Sie hebt die Hand und ruft eine Kellnerin herbei.

"Sumimasen -Entschuldigung-!"

"Hoka no mono o chumon shimasu ka -Sie möchten noch etwas bestellen-?" fragt sie.

"Hai, ureshidesu. Watashitchi hitorihitori no tame no ocha no betsu no potto -Ja, gerne. Noch ein Kännchen Tee für jeden von uns," antwortet die One-San.

"Kashikomaimashita, Okyaku-Sama -Verstanden, meine Dame," bestätigt sie und holt die Bestellung.

Ich weiß, dass nach mir die Vorgruppe wieder ihre Tänze aufführt, gewissermaßen als Rahmenprogramm zu meinem Auftritt. Wir warten auf das Ergebnis der amerikanischen Versteigerung, die auch von der örtlichen Presse beobachtet wird. Irgendwann beendet der Moderator der Veranstaltung die Versteigerung, weil kein Angebot mehr hereinkommt. Ein Junge kommt ins Restaurant und verbeugt sich mehrmals vor der One-San, um ihr dann mit vorgestreckten Armen einen Zettel zu überreichen.

Die One-San liest und lächelt.

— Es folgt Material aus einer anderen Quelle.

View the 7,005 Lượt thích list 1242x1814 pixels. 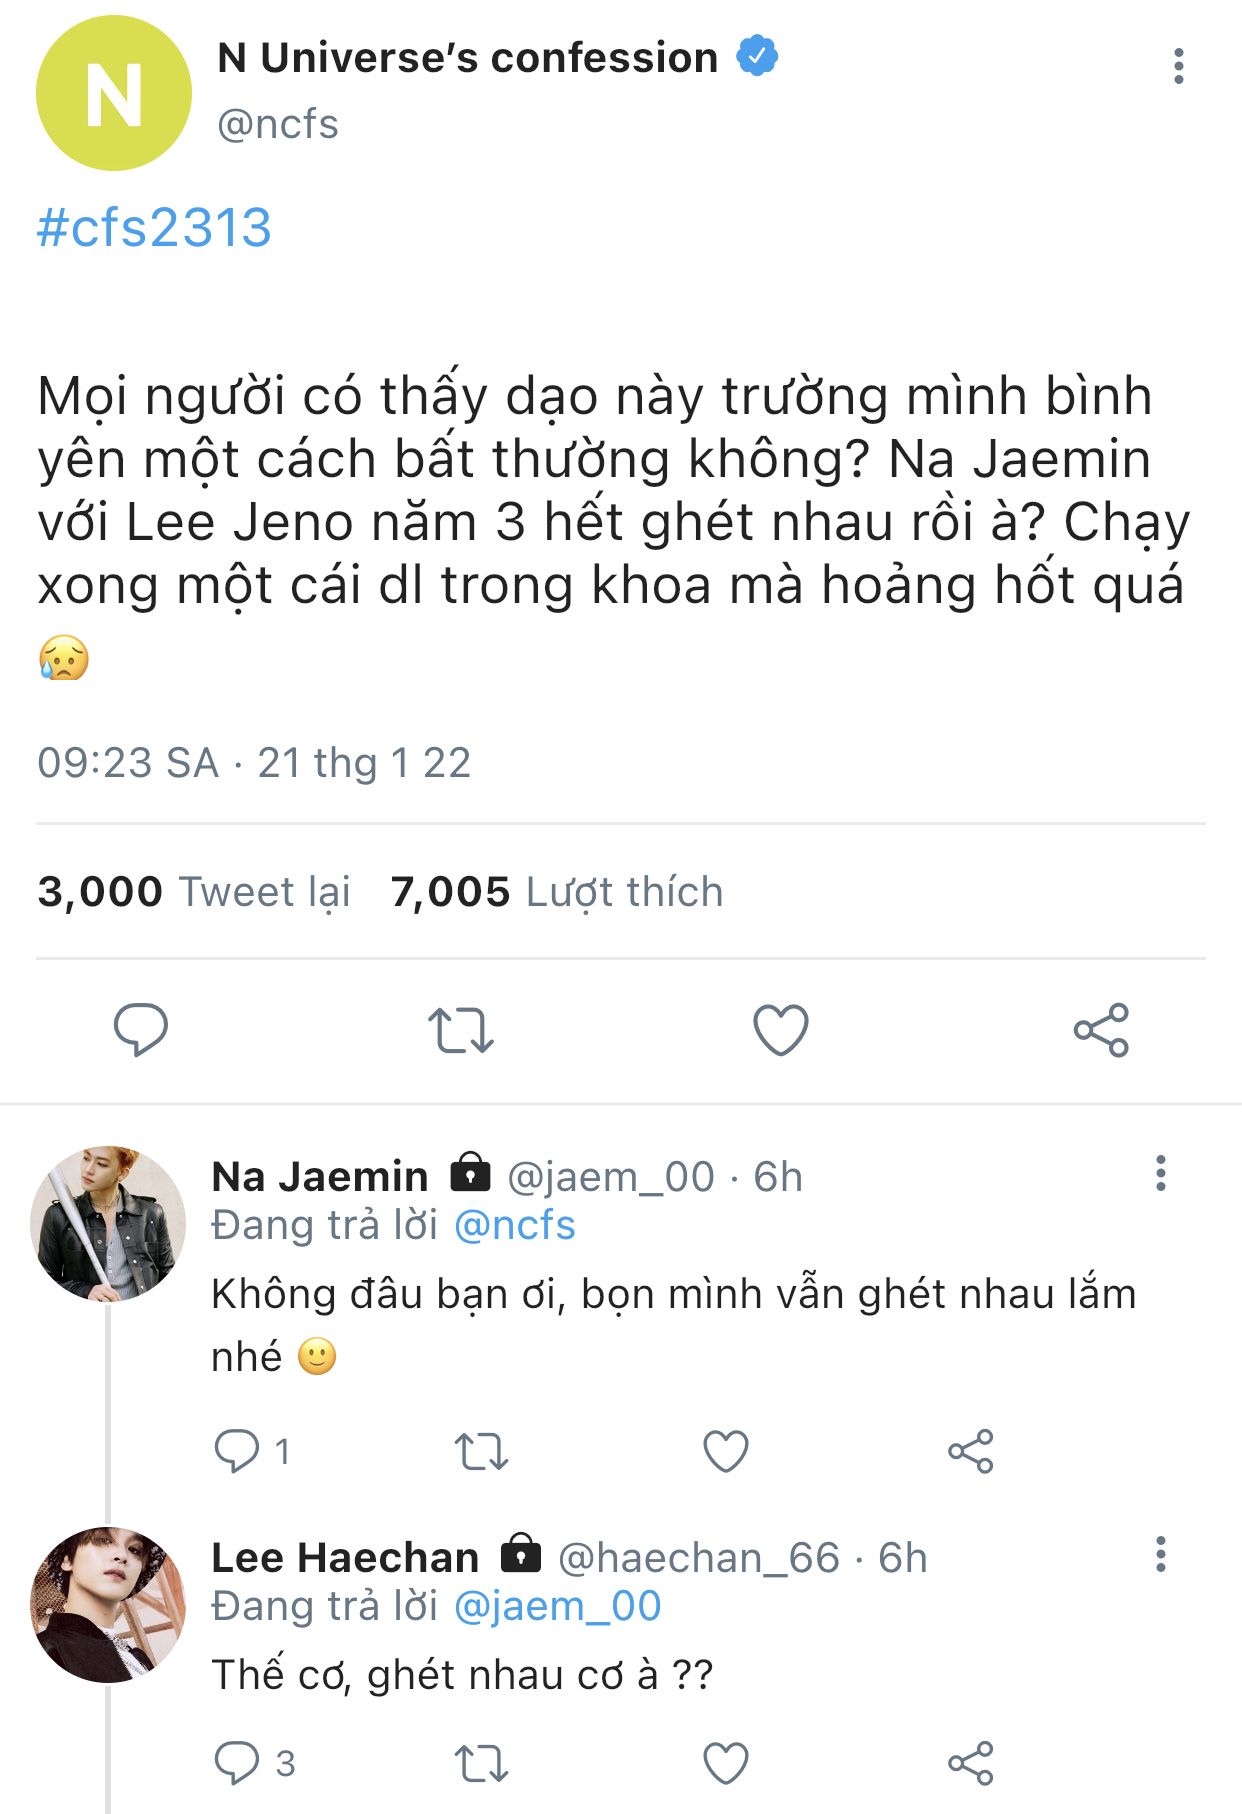556,891
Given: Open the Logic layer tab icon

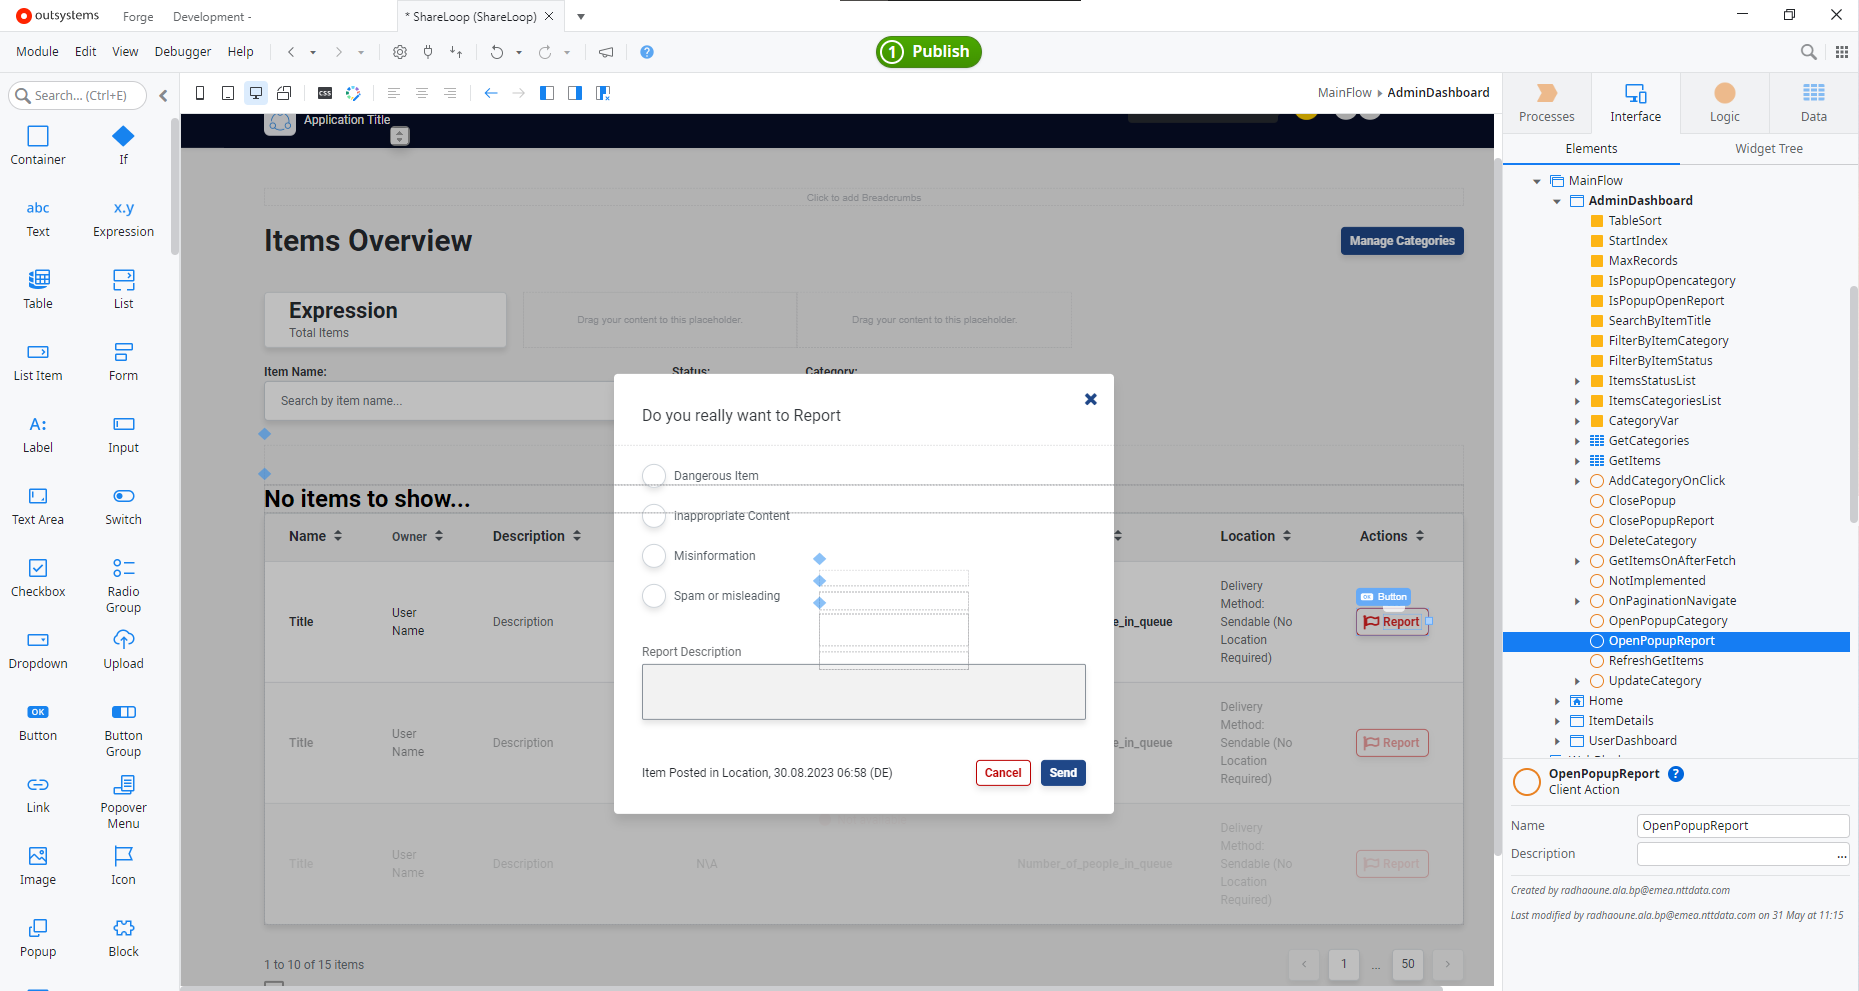Looking at the screenshot, I should (1724, 93).
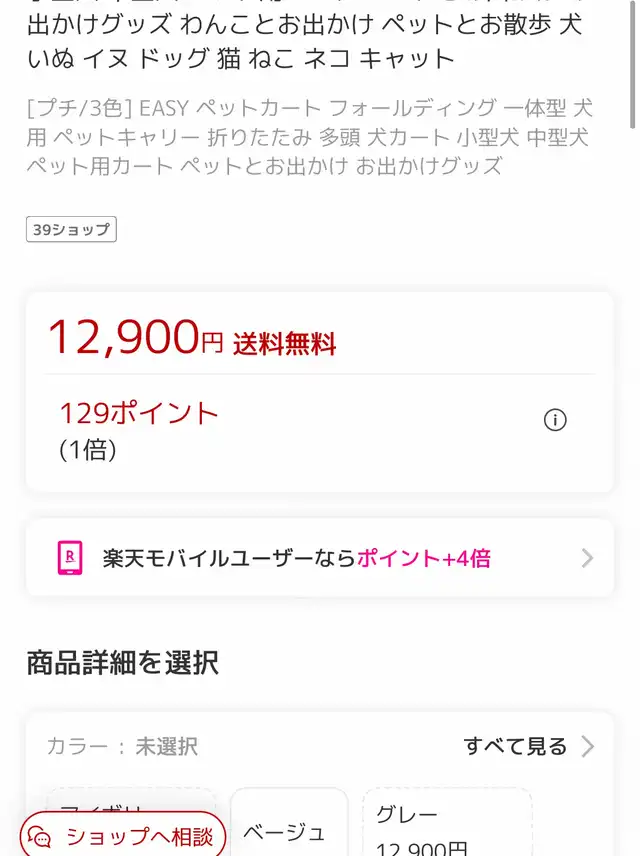Tap the 39ショップ badge

pos(71,230)
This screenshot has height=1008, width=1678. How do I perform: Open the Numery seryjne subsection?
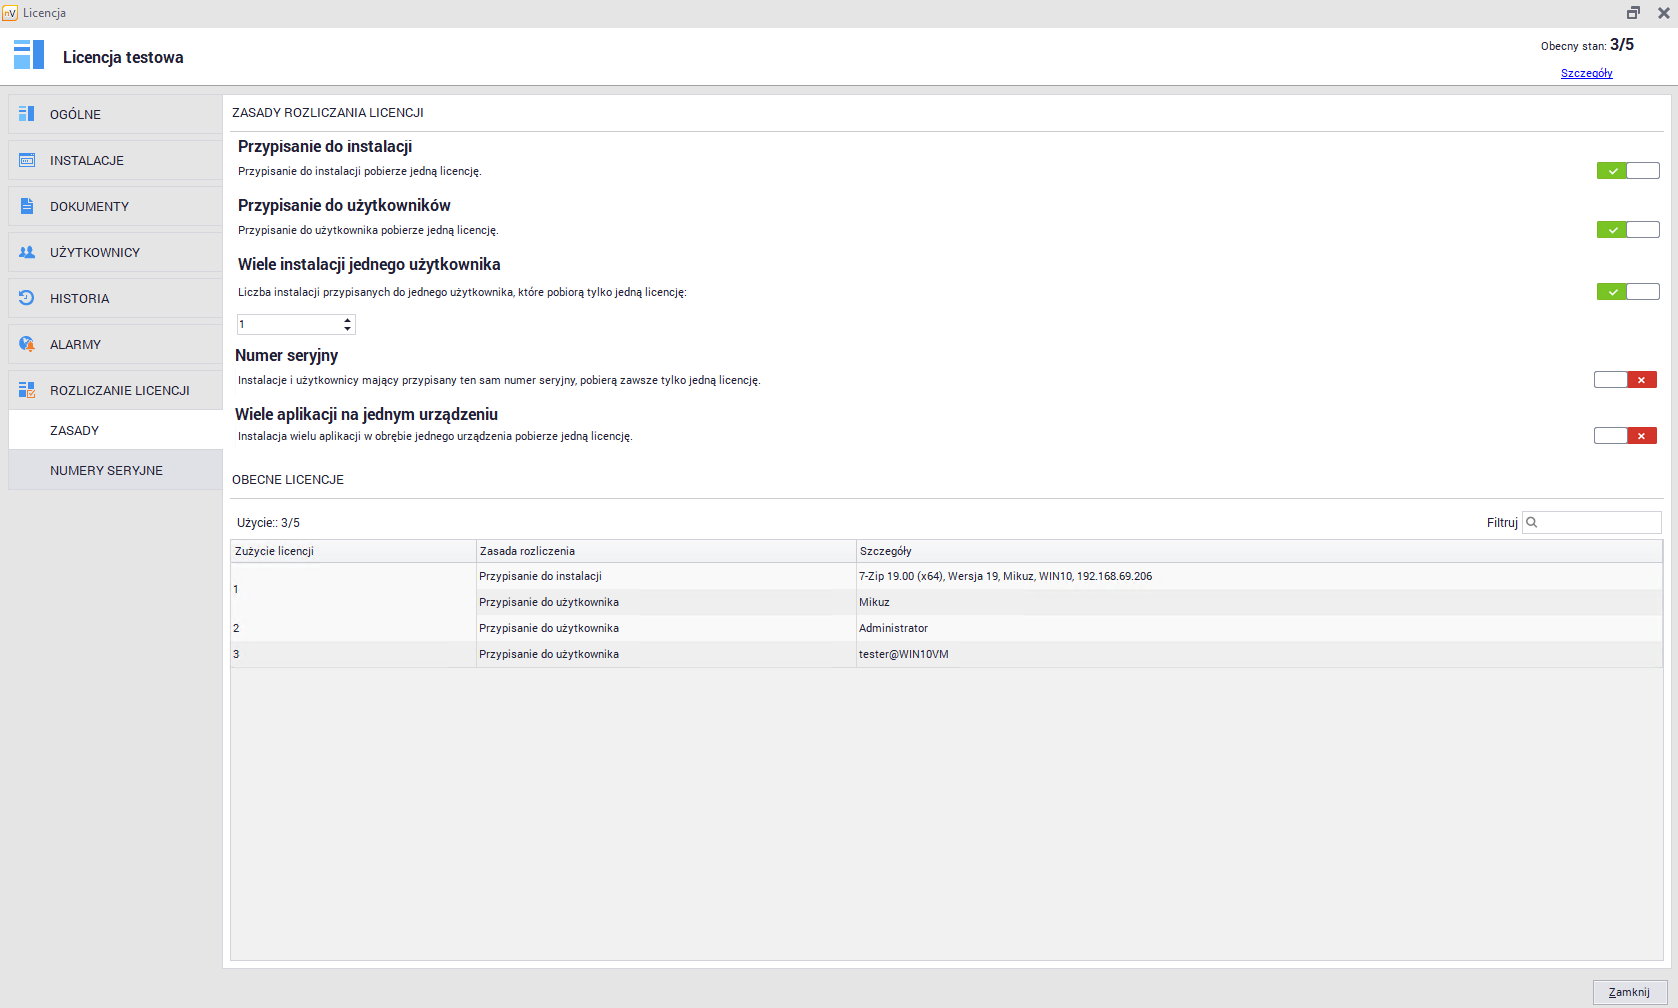pos(106,470)
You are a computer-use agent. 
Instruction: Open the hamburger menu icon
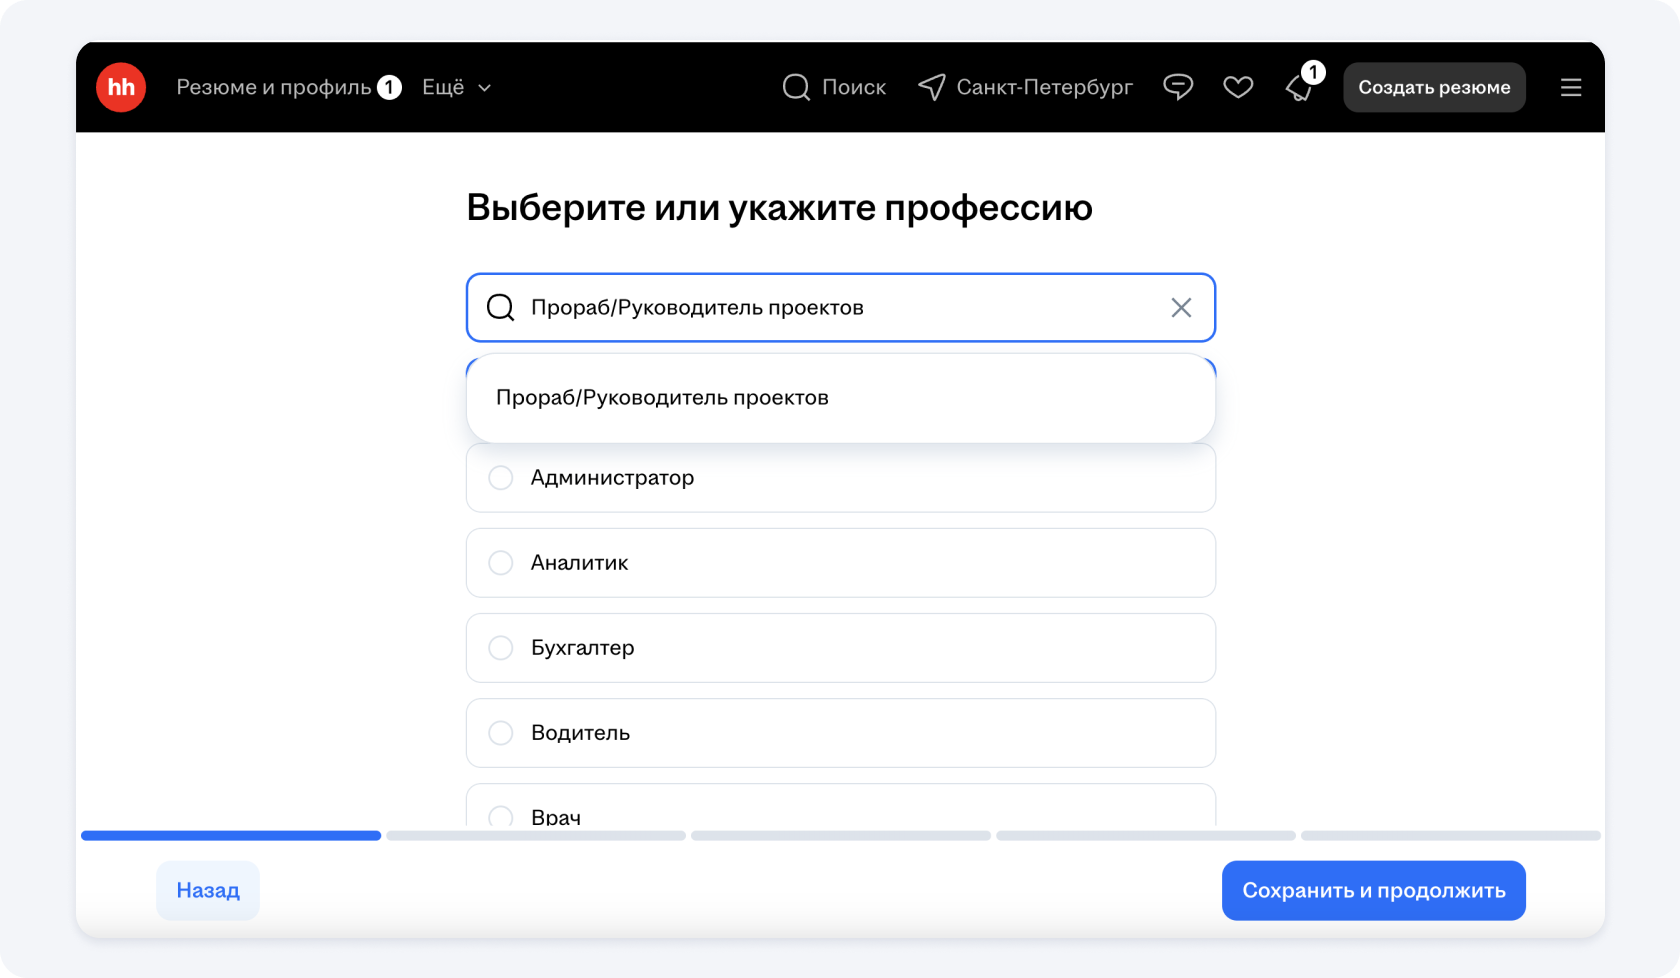[1570, 87]
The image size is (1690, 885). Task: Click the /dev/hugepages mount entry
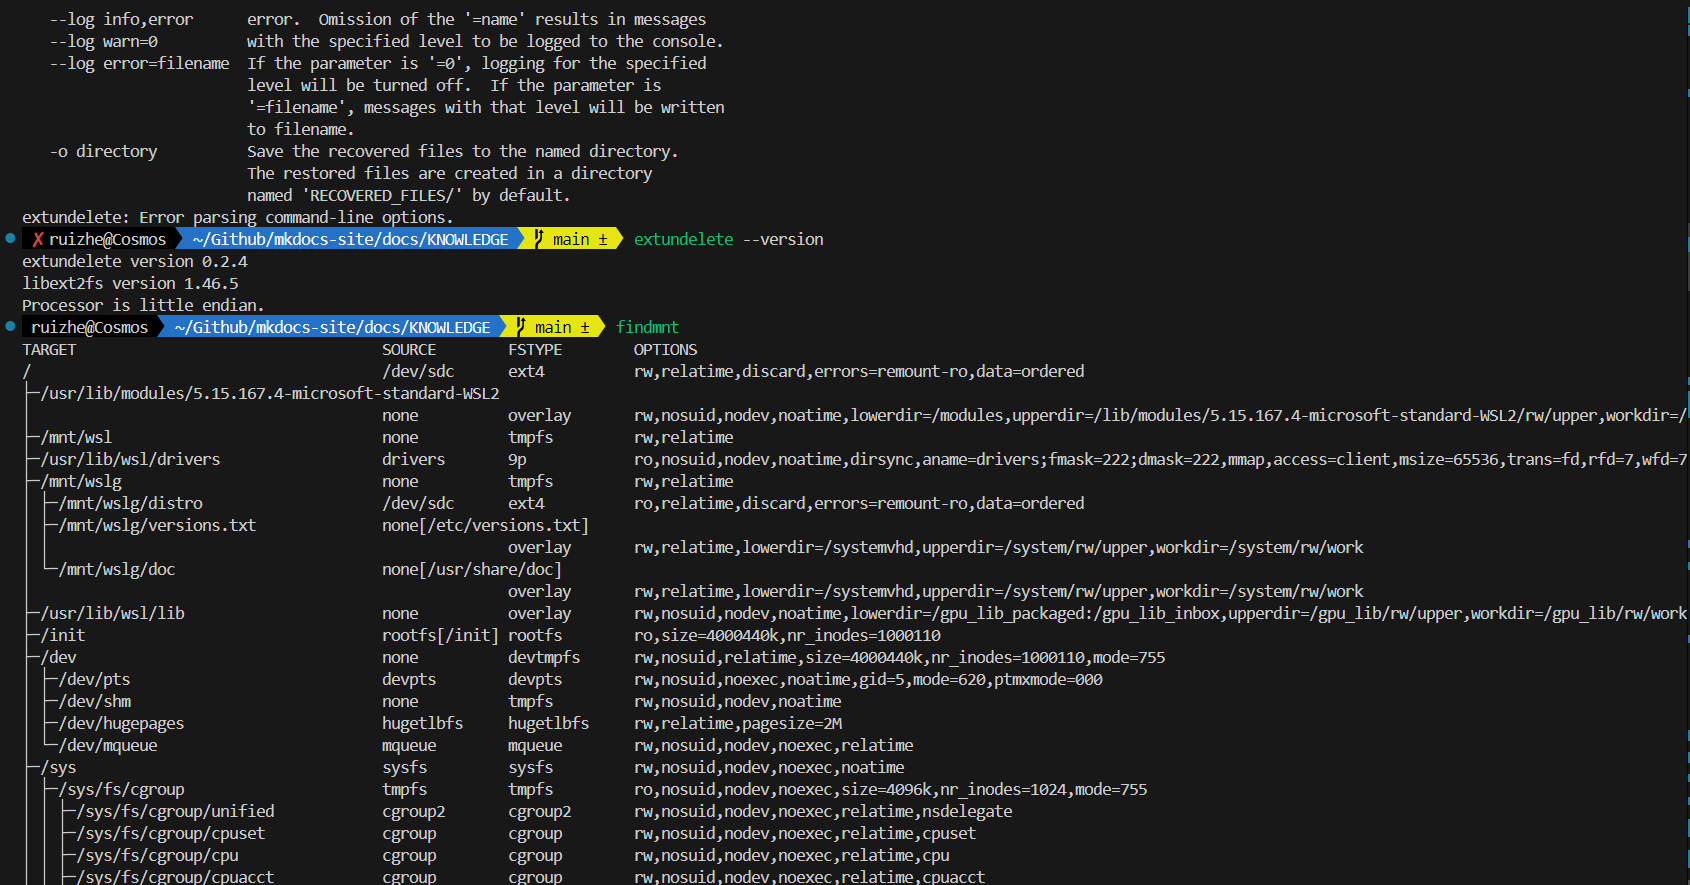coord(122,724)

Sie übergibt mir den Zettel. Nun lese ich die Zahl darauf und kann es nicht fassen.

"Na," meint die One-San. "Lies laut! Deine ehrenwerten Eltern möchten sicher auch wissen, wie hoch du in der Gunst des Publikums stehst."

Mit dünner zittriger Stimme lese ich:
"Fünfundzwanzig Millionen Yen..."

Die One-San neigt ihren Kopf und antwortet:
"Ich habe mich vor vielen Jahren mit 17 Millionen aus meinem Okiya -Geisha-Haus- freigekauft. Du kannst diese Summe für eigene Kosmetika und Kimonos ausgeben. Nun darfst du 50.000 Yen pro Stunde für einen Auftritt verlangen! Damit kannst du eine vergleichbare Wohnung wie die meine anmieten, ausstatten und weitere Kimonos für viele Gelegenheiten kaufen."